YOUR ASSIGNMENT: Every entry is to be returned unchanged, and no picture is to be included.

(Dataset entries)
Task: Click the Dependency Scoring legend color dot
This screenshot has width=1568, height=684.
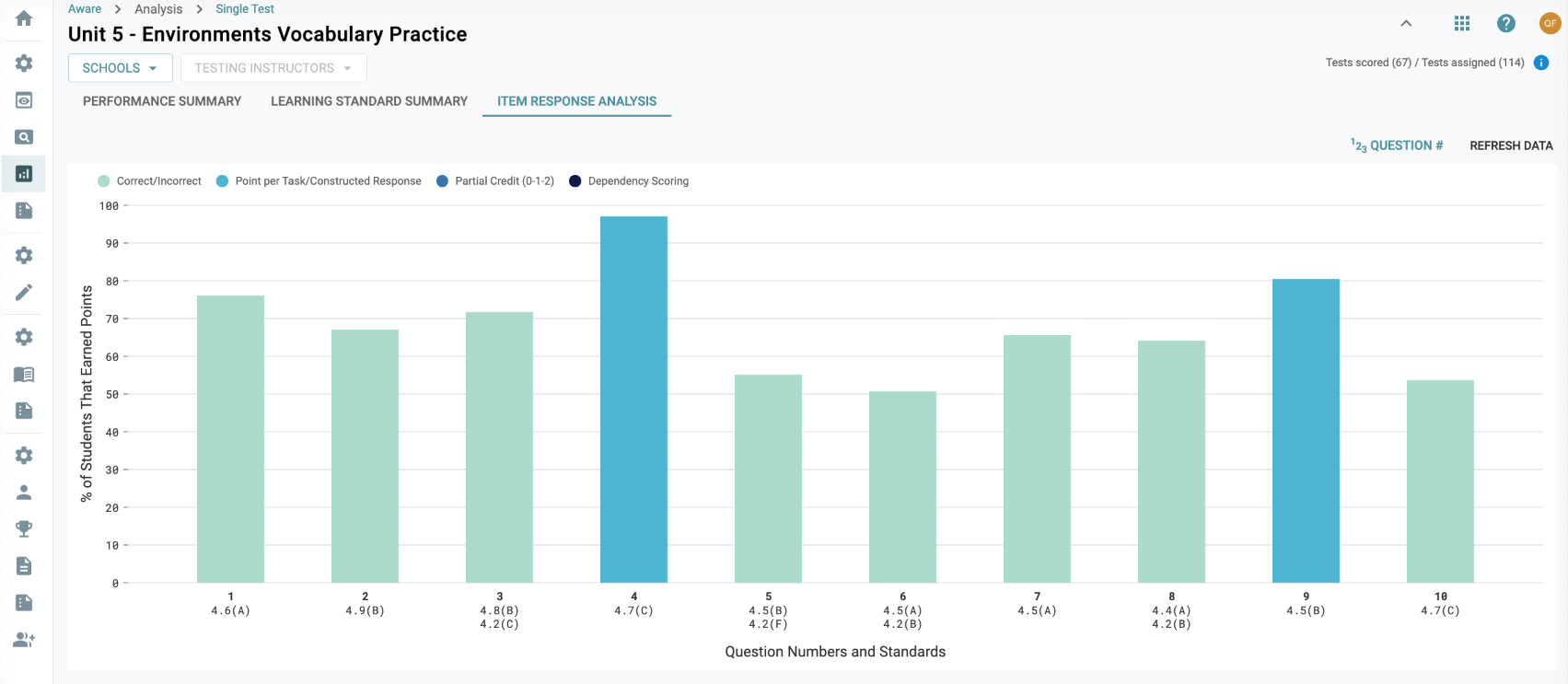Action: pyautogui.click(x=575, y=181)
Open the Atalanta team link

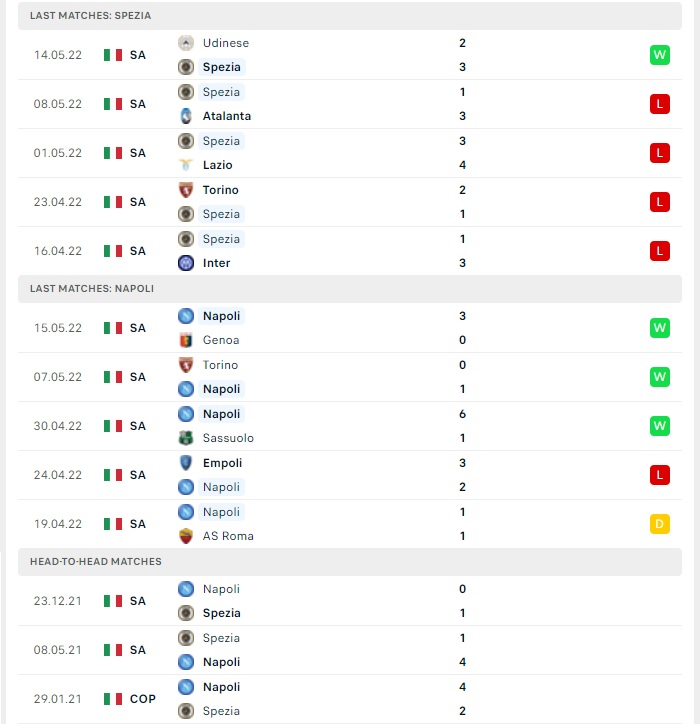pos(227,116)
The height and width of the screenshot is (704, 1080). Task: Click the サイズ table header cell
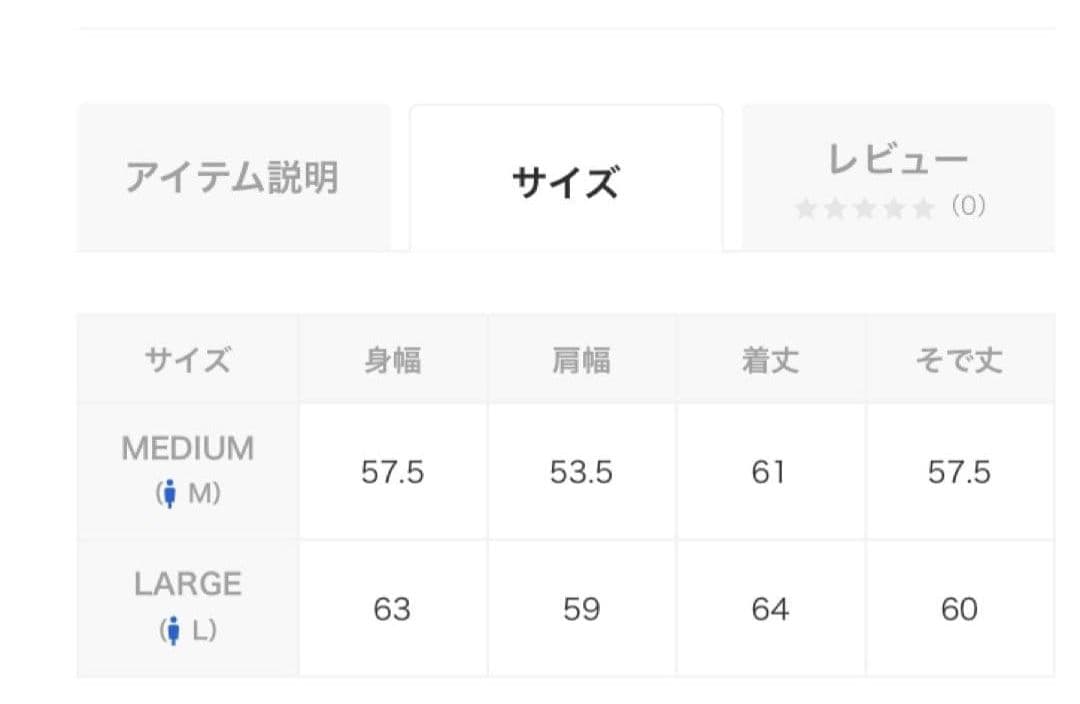pyautogui.click(x=188, y=360)
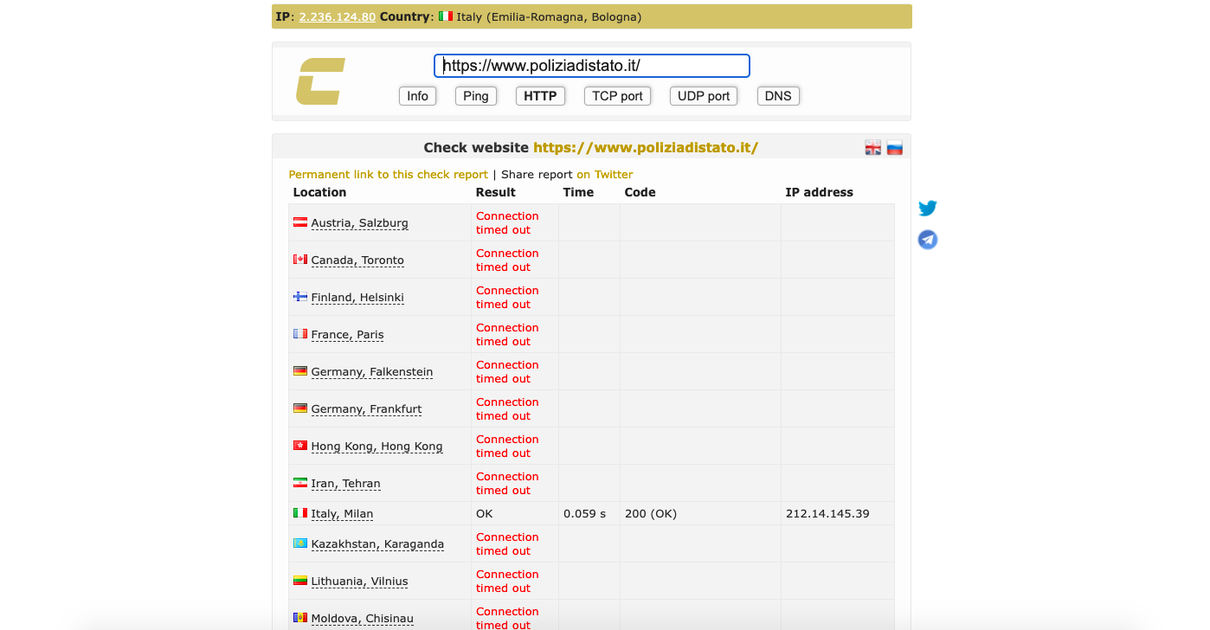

SOLUTION TO THIS EXERCISE:
Task: Click the Dependency Scoring legend color dot
This screenshot has width=1568, height=684.
Action: pyautogui.click(x=575, y=181)
Open the Atalanta team link

pos(227,116)
The height and width of the screenshot is (704, 1080). Task: Click the サイズ table header cell
pyautogui.click(x=188, y=360)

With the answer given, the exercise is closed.